**Task**
Write the data out again exactly and in full.
:: Material for this task
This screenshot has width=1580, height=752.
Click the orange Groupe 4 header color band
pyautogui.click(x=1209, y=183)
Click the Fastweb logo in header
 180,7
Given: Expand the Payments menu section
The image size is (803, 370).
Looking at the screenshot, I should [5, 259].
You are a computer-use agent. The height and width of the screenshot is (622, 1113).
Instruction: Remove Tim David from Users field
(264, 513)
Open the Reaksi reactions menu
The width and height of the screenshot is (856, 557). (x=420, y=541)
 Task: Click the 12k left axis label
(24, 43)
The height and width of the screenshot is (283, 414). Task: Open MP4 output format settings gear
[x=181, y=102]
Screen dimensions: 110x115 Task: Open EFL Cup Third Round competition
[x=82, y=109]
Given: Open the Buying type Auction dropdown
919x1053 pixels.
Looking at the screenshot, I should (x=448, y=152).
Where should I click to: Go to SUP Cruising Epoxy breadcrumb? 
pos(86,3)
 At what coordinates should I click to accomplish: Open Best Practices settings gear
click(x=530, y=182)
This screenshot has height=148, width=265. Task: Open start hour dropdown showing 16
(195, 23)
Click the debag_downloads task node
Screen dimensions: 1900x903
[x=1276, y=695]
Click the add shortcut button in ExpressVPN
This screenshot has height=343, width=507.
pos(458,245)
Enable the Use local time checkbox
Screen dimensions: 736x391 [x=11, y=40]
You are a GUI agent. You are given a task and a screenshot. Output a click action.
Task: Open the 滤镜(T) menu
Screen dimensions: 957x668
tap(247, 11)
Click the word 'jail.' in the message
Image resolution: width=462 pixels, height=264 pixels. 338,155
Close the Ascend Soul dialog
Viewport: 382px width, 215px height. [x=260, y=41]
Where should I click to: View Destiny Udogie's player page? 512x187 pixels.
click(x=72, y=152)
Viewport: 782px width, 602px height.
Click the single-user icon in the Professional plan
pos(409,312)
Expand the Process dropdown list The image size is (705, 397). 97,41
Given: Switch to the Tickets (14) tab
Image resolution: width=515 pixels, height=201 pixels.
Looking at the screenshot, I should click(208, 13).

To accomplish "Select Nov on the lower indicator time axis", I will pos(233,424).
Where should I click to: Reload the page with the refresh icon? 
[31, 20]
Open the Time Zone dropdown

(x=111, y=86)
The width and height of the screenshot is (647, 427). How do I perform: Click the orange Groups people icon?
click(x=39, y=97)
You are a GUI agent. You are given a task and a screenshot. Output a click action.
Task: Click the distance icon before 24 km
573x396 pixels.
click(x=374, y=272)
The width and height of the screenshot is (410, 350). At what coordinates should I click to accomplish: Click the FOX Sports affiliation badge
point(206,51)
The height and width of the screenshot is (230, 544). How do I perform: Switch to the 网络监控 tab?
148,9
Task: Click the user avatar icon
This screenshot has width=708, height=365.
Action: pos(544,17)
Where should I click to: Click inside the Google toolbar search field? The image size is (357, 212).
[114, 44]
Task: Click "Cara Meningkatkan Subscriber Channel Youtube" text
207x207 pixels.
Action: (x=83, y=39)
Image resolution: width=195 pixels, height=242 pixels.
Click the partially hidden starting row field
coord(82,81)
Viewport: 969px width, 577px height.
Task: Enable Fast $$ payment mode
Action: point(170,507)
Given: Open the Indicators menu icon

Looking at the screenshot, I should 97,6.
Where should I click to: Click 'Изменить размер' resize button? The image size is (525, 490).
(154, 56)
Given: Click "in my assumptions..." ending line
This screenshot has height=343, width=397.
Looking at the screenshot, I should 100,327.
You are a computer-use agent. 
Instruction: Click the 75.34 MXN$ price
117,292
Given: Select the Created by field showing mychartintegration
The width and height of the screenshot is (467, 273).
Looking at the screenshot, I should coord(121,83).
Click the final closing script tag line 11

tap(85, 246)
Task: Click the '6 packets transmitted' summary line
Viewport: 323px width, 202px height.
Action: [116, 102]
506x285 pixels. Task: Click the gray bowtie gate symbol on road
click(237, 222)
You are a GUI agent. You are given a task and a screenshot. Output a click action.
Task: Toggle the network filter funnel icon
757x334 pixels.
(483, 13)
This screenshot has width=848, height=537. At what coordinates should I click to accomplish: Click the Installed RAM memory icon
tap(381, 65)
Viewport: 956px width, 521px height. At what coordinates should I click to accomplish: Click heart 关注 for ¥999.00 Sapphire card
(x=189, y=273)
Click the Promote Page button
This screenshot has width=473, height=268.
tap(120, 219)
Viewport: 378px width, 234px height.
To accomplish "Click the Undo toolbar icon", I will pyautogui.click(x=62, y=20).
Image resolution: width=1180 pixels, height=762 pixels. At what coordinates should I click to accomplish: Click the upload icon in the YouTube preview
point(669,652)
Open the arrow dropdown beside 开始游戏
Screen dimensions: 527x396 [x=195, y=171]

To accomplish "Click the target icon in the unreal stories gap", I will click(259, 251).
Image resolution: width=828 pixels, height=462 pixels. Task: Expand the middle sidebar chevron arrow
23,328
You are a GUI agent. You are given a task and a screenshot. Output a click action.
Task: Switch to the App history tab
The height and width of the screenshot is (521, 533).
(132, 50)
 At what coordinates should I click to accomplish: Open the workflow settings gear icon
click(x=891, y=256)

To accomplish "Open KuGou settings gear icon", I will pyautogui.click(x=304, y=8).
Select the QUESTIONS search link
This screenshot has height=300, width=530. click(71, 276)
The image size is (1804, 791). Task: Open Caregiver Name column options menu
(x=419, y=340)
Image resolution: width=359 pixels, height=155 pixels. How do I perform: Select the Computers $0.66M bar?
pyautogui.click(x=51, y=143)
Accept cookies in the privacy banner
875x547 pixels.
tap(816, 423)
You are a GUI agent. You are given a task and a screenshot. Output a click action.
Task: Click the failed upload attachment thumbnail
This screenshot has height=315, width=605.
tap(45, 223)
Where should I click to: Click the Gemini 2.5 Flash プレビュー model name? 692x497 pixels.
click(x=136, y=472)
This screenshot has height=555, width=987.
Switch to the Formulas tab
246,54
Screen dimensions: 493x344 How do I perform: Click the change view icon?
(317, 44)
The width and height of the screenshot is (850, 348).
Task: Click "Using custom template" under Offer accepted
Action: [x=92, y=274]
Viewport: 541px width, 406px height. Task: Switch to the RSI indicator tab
::::
**Your response**
This screenshot has width=1580, height=752.
Click the orange Groupe 4 header color band
pyautogui.click(x=1209, y=183)
Click the Fastweb logo in header
 180,7
Given: Expand the Payments menu section
The image size is (803, 370).
Looking at the screenshot, I should [5, 259].
You are a computer-use agent. The height and width of the screenshot is (622, 1113).
Instruction: Remove Tim David from Users field
(264, 513)
Open the Reaksi reactions menu
The width and height of the screenshot is (856, 557). (x=420, y=541)
 Task: Click the 12k left axis label
(24, 43)
The height and width of the screenshot is (283, 414). Task: Open MP4 output format settings gear
[x=181, y=102]
Screen dimensions: 110x115 Task: Open EFL Cup Third Round competition
[x=82, y=109]
Given: Open the Buying type Auction dropdown
919x1053 pixels.
Looking at the screenshot, I should (x=448, y=152).
Where should I click to: Go to SUP Cruising Epoxy breadcrumb? 
pos(86,3)
 At what coordinates should I click to accomplish: Open Best Practices settings gear
click(x=530, y=182)
This screenshot has height=148, width=265. Task: Open start hour dropdown showing 16
(195, 23)
Click the debag_downloads task node
Screen dimensions: 1900x903
[x=1276, y=695]
Click the add shortcut button in ExpressVPN
This screenshot has height=343, width=507.
pos(458,245)
Enable the Use local time checkbox
Screen dimensions: 736x391 [x=11, y=40]
You are a GUI agent. You are given a task and a screenshot. Output a click action.
Task: Open the 滤镜(T) menu
Screen dimensions: 957x668
tap(247, 11)
Click the word 'jail.' in the message
Image resolution: width=462 pixels, height=264 pixels. 338,155
Close the Ascend Soul dialog
Viewport: 382px width, 215px height. [x=260, y=41]
Where should I click to: View Destiny Udogie's player page? 512x187 pixels.
click(x=72, y=152)
Viewport: 782px width, 602px height.
Click the single-user icon in the Professional plan
pos(409,312)
Expand the Process dropdown list The image size is (705, 397). 97,41
Given: Switch to the Tickets (14) tab
Image resolution: width=515 pixels, height=201 pixels.
Looking at the screenshot, I should click(208, 13).

To accomplish "Select Nov on the lower indicator time axis", I will pos(233,424).
Where should I click to: Reload the page with the refresh icon? 
[31, 20]
Open the Time Zone dropdown

(x=111, y=86)
The width and height of the screenshot is (647, 427). How do I perform: Click the orange Groups people icon?
click(x=39, y=97)
You are a GUI agent. You are given a task and a screenshot. Output a click action.
Task: Click the distance icon before 24 km
573x396 pixels.
click(x=374, y=272)
The width and height of the screenshot is (410, 350). At what coordinates should I click to accomplish: Click the FOX Sports affiliation badge
point(206,51)
The height and width of the screenshot is (230, 544). How do I perform: Switch to the 网络监控 tab?
148,9
Task: Click the user avatar icon
This screenshot has width=708, height=365.
Action: pos(544,17)
Where should I click to: Click inside the Google toolbar search field? The image size is (357, 212).
[114, 44]
Task: Click "Cara Meningkatkan Subscriber Channel Youtube" text
207x207 pixels.
Action: (x=83, y=39)
Image resolution: width=195 pixels, height=242 pixels.
Click the partially hidden starting row field
coord(82,81)
Viewport: 969px width, 577px height.
Task: Enable Fast $$ payment mode
Action: point(170,507)
Given: Open the Indicators menu icon

Looking at the screenshot, I should 97,6.
Where should I click to: Click 'Изменить размер' resize button? The image size is (525, 490).
(154, 56)
Given: Click "in my assumptions..." ending line
This screenshot has height=343, width=397.
Looking at the screenshot, I should 100,327.
You are a computer-use agent. 
Instruction: Click the 75.34 MXN$ price
117,292
Given: Select the Created by field showing mychartintegration
The width and height of the screenshot is (467, 273).
Looking at the screenshot, I should coord(121,83).
Click the final closing script tag line 11

tap(85, 246)
Task: Click the '6 packets transmitted' summary line
Viewport: 323px width, 202px height.
Action: [116, 102]
506x285 pixels. Task: Click the gray bowtie gate symbol on road
click(237, 222)
You are a GUI agent. You are given a task and a screenshot. Output a click action.
Task: Toggle the network filter funnel icon
757x334 pixels.
(483, 13)
This screenshot has width=848, height=537. At what coordinates should I click to accomplish: Click the Installed RAM memory icon
tap(381, 65)
Viewport: 956px width, 521px height. At what coordinates should I click to accomplish: Click heart 关注 for ¥999.00 Sapphire card
(x=189, y=273)
Click the Promote Page button
This screenshot has width=473, height=268.
tap(120, 219)
Viewport: 378px width, 234px height.
To accomplish "Click the Undo toolbar icon", I will pyautogui.click(x=62, y=20).
Image resolution: width=1180 pixels, height=762 pixels. At what coordinates should I click to accomplish: Click the upload icon in the YouTube preview
point(669,652)
Open the arrow dropdown beside 开始游戏
Screen dimensions: 527x396 [x=195, y=171]

To accomplish "Click the target icon in the unreal stories gap", I will click(259, 251).
Image resolution: width=828 pixels, height=462 pixels. Task: Expand the middle sidebar chevron arrow
23,328
You are a GUI agent. You are given a task and a screenshot. Output a click action.
Task: Switch to the App history tab
The height and width of the screenshot is (521, 533).
(132, 50)
 At what coordinates should I click to accomplish: Open the workflow settings gear icon
click(x=891, y=256)

To accomplish "Open KuGou settings gear icon", I will pyautogui.click(x=304, y=8).
Select the QUESTIONS search link
This screenshot has height=300, width=530. click(71, 276)
The image size is (1804, 791). Task: Open Caregiver Name column options menu
(x=419, y=340)
Image resolution: width=359 pixels, height=155 pixels. How do I perform: Select the Computers $0.66M bar?
pyautogui.click(x=51, y=143)
Accept cookies in the privacy banner
875x547 pixels.
tap(816, 423)
You are a GUI agent. You are given a task and a screenshot. Output a click action.
Task: Click the failed upload attachment thumbnail
This screenshot has height=315, width=605.
tap(45, 223)
Where should I click to: Click the Gemini 2.5 Flash プレビュー model name? 692x497 pixels.
click(x=136, y=472)
This screenshot has height=555, width=987.
Switch to the Formulas tab
246,54
Screen dimensions: 493x344 How do I perform: Click the change view icon?
(317, 44)
The width and height of the screenshot is (850, 348).
Task: Click "Using custom template" under Offer accepted
Action: [x=92, y=274]
Viewport: 541px width, 406px height. Task: Switch to the RSI indicator tab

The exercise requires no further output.